There are plenty of examples of they who held fast to their atheistic dogmas (familiar word) and who made the earth wretched with the blood of cruel gore. Again we turn to Wikipedia
What it is that horrifies people changes over time. Doyle comments:
Even the unique horror of the guillotine has been dwarfed by the gas chambers of the Holocaust, the organized brutality of the gulag, the mass intimidation of Mao's cultural revolution, or the killing fields of Cambodia.[158]

Stalin, Mao, Polpot, to name a few, were staunch flagbearers of atheism. They felt inclined to the sword because they were convinced that morality is a fuitile prospect, that compassion moved the robustly stupid and that victory at the end was worth the cruel intervention. They firmly believed that there is no one out there watching over what we do and how we do it and why we do so. They also compelled others to believe the same. They were competently irreligious... were they not violent?

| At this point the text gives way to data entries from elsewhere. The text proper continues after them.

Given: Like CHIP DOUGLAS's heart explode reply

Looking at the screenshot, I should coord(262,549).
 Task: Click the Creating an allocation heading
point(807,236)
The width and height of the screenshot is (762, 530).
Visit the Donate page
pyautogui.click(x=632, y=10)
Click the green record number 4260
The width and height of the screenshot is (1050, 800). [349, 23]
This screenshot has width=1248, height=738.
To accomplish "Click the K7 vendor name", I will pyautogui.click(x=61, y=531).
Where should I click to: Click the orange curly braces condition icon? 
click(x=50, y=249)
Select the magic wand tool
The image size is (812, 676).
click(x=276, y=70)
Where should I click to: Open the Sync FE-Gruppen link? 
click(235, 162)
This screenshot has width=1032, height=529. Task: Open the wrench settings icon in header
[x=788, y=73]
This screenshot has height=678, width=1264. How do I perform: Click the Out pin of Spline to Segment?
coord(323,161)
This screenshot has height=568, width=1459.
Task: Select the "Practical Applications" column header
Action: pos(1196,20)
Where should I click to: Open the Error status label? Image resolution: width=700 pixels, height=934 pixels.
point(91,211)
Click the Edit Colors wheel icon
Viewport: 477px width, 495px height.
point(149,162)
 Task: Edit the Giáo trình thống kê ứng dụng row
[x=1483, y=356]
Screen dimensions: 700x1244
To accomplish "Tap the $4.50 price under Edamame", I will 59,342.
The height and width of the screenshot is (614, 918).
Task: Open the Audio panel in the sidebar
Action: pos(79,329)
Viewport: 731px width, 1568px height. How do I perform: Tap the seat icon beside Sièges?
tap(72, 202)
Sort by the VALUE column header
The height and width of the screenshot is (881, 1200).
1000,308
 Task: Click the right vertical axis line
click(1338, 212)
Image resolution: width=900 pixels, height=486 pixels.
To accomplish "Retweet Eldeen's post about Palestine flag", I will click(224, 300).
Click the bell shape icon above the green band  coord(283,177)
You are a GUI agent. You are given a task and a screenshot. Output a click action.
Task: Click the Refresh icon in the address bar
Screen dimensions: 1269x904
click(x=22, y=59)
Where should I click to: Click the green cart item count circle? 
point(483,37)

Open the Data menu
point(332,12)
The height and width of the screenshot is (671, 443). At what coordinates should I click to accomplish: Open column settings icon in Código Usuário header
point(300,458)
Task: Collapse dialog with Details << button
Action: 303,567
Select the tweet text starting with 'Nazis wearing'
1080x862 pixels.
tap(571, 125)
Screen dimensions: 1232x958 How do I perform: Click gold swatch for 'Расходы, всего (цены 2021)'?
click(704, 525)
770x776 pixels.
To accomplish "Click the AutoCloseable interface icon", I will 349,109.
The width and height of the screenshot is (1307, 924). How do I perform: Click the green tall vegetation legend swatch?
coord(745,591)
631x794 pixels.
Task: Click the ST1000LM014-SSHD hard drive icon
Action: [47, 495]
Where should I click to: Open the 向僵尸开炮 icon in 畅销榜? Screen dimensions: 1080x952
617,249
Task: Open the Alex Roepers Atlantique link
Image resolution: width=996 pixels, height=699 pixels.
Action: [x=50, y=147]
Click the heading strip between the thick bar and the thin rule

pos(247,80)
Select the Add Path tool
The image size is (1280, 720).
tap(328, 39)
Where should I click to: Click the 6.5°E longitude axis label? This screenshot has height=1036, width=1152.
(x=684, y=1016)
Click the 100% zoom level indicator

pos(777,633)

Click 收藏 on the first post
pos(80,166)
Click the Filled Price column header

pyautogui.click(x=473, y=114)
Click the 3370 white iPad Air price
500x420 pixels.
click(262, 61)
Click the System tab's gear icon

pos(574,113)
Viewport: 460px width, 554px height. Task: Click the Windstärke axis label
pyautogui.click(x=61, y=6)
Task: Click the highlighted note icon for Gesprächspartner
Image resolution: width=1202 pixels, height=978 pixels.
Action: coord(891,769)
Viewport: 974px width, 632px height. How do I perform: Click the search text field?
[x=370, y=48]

The lives of all the prophets (yes... read again... ALL) exhibited exemplary behaviour between man and his neighbours which included not just human beings. Men wonder why their guardian angels don’t talk to them,... but they are loath to be compassionate to their own environment. Beasts are burnt alive for the banquet because burnt flesh tastes better if the victim has endured the flames which eat into his fat as it screams helplessly. On the same earth there are entire communities who meet the needs of the flesh with minimal cruelty and are substantially well endowed. There are performers in many different fields of activity who avoid cruelty to inferior beings and yet they maintian the vigour for victory. It may be that a certain modicum of cruelty is necessary for a specific kind of bodily stamina or build but that is only a certain portion of the diet. Any sane man can reduce his meat intake by at least 5-10 percent. If an entire population does it, the results will be remarkable. People don’t even observe whether they are liking the meat that they are chewing.  Anyone can see that an occasional shift to a meatless diet for a day or even a  meal appears quite pleasant.  The excessive demand for meat products depletes the economy, the environment and our existential previleges, like equanimity, humility etc.

Once the animals have all become extinct, and the rivers have all become sewers, and the trees have all been felled, and we are all Darwin’s blue eyed men and women, then further evolution could be interesting to observe. Somethings in life could be simple, but maybe we tend to complicate them?